Founded in 2013 by Brooklynites Matthew Brimer and Radha Agrawal, DAYBREAKER is an alternative to the typical drug- and alcohol-filled nightlife scene.
“We both thought to ourselves: Could there be a better way to connect with the community through dance?” says Agrawal, a community organizer who grew tired of the “dark” side of going out.
The answer was “yes.”
DAYBREAKER has all of the elements of an epic night out, including music, energy and a carnival-like flare. But instead of winding down at 6 a.m., it starts at 6; and instead of alcohol, organizers serve coffee, tea and green juice.

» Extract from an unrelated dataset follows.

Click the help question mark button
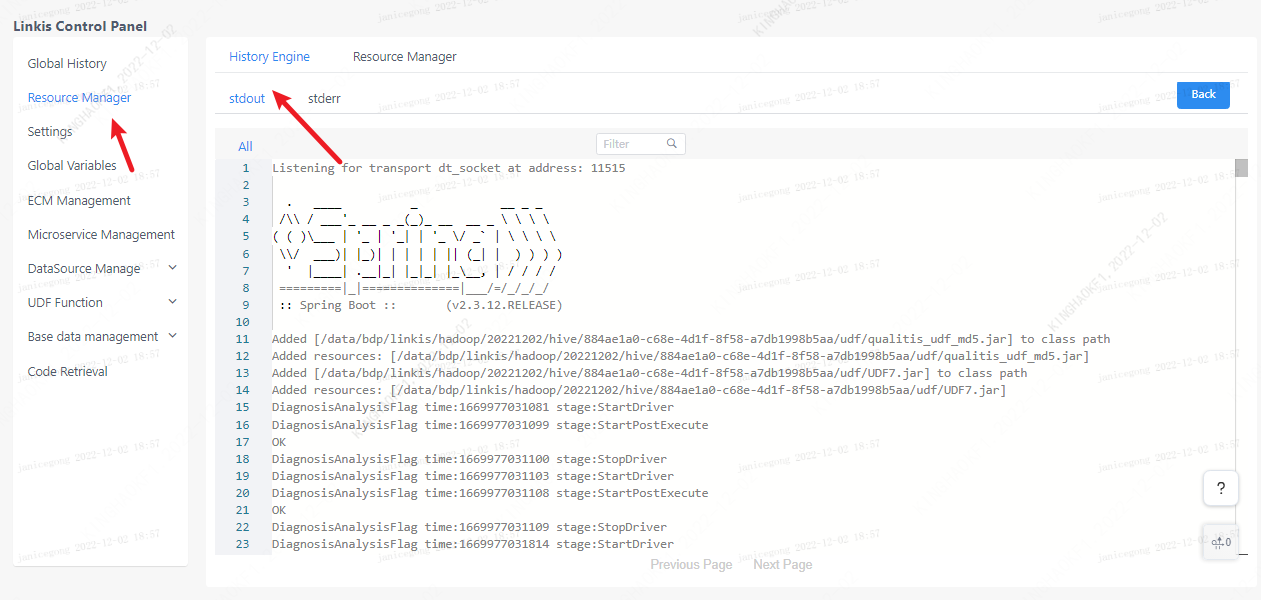1261x600 pixels. click(x=1220, y=488)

When the event ends, the only thing partygoers leave with is energy to power through the workday. (Read: No hangovers and no regrettable one-night stands.)
“By not having all of the traditional trappings of night life — meaning nobody is belligerent, the guys aren’t trying to take girls home and nobody can go home because everybody’s going to work — it has this really warm, positive, open-minded, openhearted energy,” Brimer says.

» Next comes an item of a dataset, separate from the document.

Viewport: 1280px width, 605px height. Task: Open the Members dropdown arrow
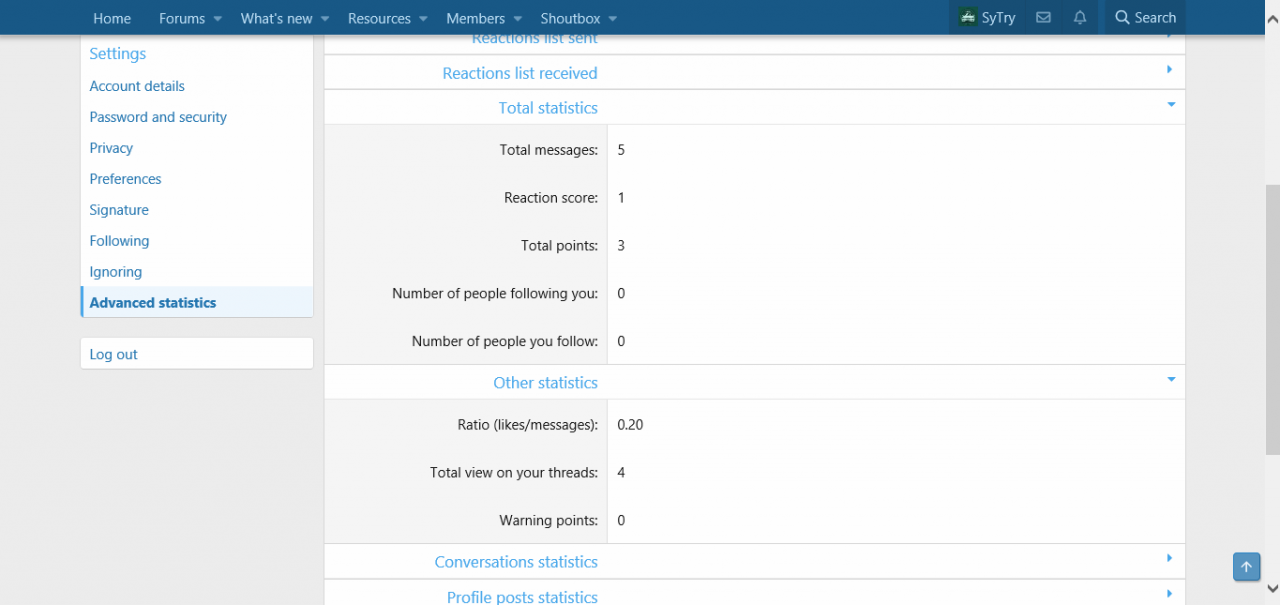pyautogui.click(x=517, y=19)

Since its inaugural event in New York, DAYBREAKER has expanded to several cities, including San Francisco, Austin, Tel Aviv and D.C., where it made its debut in June.
On Wednesday, July 29, DAYBREAKER is back — this time at Union Market’s Dock 5. The event starts at 6 a.m., with an hour of yoga. At 7 a.m., the doors open for a two-hour dance party, led by DAYBREAKER resident DJ David Hôhme.

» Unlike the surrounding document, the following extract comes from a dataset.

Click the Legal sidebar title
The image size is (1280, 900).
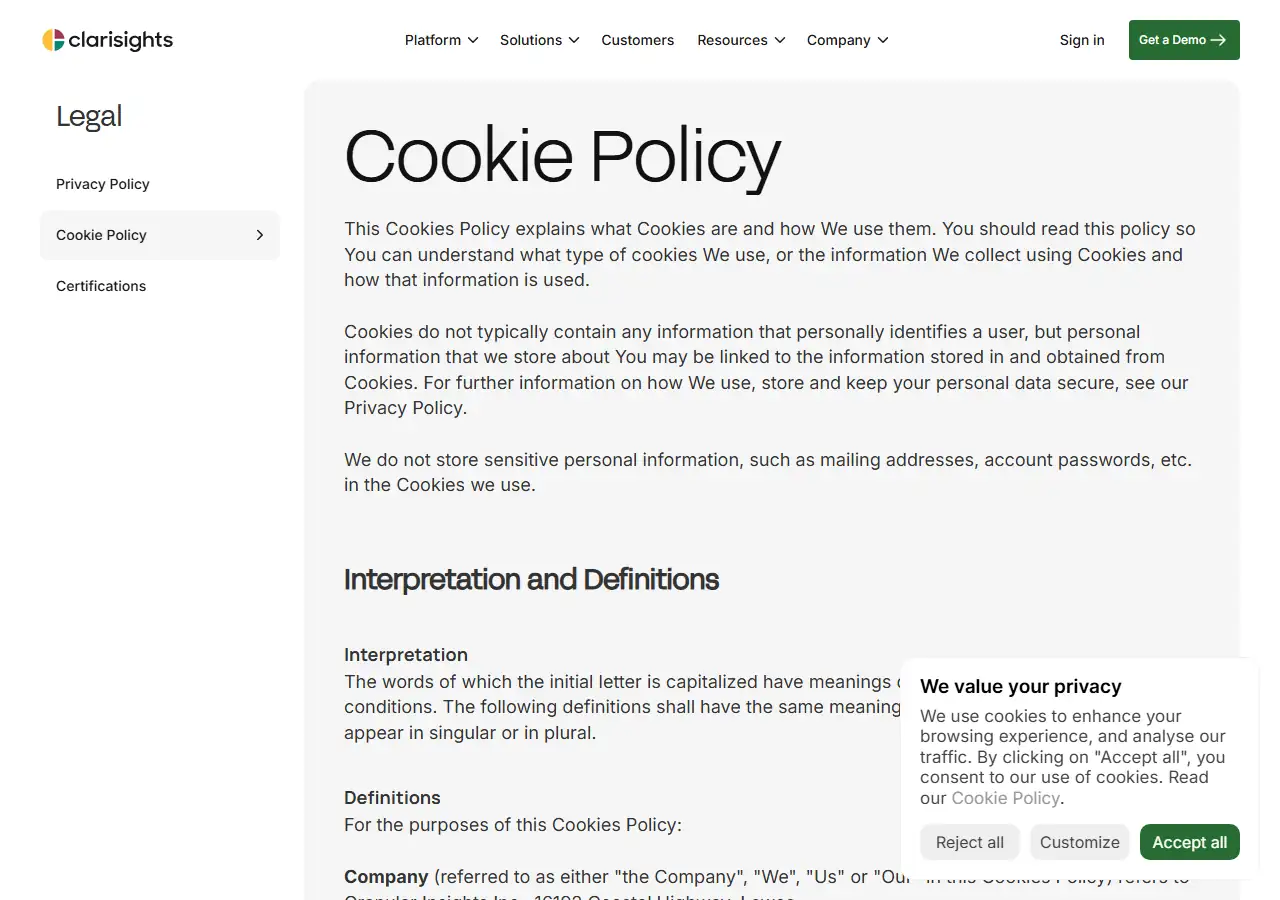click(x=89, y=116)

But don’t expect the typical dance party. In fact, Brimer says the experience is more like participatory theater than a rave.
Every 15 minutes or so, organizers send a new “surprise” out to the crowd. This surprise could be a break dancer, a drum line or a violinist.
“A DJ can get people to dance with beats and with a sound system, but merging in all of these other artistic elements really makes it this comprehensive immersive experience,” Brimer says.
“I think there’s something very visceral and human about people waking up and letting go and being in the moment and dancing and smiling and being together with other people.”
During the last 15 minutes, the crowd quiets down and reads aloud from “intention cards,” which feature questions, quotes or words of inspiration. Then, the audience is treated to one last performance from a local or emerging artist. At the end of the event, attendees leave with an intense cardio workout under their belts and a sense of renewed energy.
“It should make you feel awake and alive and joyful and positive and allow you to connect with other people,” Brimer says.
While DAYBREAKER attracts mostly millennials and young professionals, Brimer says the event is open to everyone. He’s seen babies and 60-year-olds present at previous events.
“It’s almost more of a psychographic than it is a demographic. It’s for people who are willing to break some rules, to do something out of the ordinary — to dance their face off before going to work,” he says.
“There are no judgments, there’s no negativity, there’s no exclusiveness, there’s no drugs and alcohol that are making people messed up. It’s just good vibes.”
Tickets to the July 29 DAYBREAKER event are $35 for yoga and the dance party (6 a.m. to 9 a.m. — bring your own mat) and $20 for just the dance party (7 a.m. to 9 a.m.). Drinks and refreshments are included.